While families who care for incapacitated and fragile loved ones do not condone what the Kelsos did, most of them understand it. They see the incident not only as one couple’s cry for help, but as a sign of the overwhelming crisis in nursing care and the lack of government support for families struggling to keep disabled loved ones home and out of institutions.

“One day the Kelsos are going to be seen as heroes--if they can bring enough attention to the supports parents need to keep [disabled] kids at home,” said Ronald Cohen, executive director of United Cerebral Palsy of Los Angeles and Ventura counties.

Already, the prosecution has stirred controversy.

“I am just outraged that these parents were arrested and charged with a crime,” said Sandy Papazian, 54, who with her husband, Robert, 57, cares for their 22-year-old son, Joey, in their Westchester home.

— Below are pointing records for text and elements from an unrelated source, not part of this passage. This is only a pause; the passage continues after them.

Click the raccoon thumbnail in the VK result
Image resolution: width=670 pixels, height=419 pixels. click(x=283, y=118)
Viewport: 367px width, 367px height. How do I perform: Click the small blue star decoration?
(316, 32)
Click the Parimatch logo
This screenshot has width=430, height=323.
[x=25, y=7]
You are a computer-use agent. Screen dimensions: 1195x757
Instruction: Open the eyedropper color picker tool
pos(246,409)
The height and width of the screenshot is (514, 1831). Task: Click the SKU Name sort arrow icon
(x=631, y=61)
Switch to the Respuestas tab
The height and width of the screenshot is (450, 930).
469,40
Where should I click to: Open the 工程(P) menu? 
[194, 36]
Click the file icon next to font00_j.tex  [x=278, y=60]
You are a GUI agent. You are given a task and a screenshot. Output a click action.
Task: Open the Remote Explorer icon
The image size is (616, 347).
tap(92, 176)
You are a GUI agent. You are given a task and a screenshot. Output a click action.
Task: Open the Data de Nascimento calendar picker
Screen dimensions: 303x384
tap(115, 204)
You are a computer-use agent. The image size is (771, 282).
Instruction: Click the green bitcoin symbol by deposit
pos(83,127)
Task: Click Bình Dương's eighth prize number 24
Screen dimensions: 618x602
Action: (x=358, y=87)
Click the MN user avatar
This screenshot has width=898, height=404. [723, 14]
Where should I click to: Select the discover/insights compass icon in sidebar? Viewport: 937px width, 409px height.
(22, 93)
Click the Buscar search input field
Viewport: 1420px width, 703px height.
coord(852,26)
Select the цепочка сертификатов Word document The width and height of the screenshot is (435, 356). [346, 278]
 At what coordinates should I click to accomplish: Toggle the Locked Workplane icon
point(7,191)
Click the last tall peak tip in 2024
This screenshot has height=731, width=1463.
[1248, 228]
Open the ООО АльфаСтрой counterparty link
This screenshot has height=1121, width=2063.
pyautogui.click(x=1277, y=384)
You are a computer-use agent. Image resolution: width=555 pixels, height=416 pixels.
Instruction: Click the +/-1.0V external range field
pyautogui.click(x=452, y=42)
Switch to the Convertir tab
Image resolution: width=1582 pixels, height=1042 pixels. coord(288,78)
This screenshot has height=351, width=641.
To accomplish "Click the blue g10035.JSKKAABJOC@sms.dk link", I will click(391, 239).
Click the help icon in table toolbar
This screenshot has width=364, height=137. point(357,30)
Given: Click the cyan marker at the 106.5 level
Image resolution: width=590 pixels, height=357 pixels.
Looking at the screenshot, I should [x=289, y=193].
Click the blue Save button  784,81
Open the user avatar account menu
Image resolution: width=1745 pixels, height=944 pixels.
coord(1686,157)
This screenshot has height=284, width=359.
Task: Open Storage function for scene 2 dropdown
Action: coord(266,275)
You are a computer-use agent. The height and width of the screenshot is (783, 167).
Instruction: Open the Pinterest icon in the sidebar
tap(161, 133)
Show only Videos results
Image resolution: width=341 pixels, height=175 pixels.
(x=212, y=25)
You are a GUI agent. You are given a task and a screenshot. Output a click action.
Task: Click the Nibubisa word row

“What if they absolutely freaked out and hit the child, or disconnected his respirator? I admired their solution. If you have an emergency, you go to the hospital--and they had an emergency. When you’re drowning, you don’t fill out the proper forms. You need to be rescued. They were drowning.”

The Papazians know how bad it can get. Joey has severe cerebral palsy and suffers life-threatening seizures. There was a time, Sandy said, when she “would wake up every morning and just pray to die.” And, throughout Joey’s multiple medical crises, she’s had to ask herself “if, in fact, I was right about doing all the mouth-to-mouth resuscitation in order to keep him alive, if I was forcing him to live a life that wasn’t really worth living.”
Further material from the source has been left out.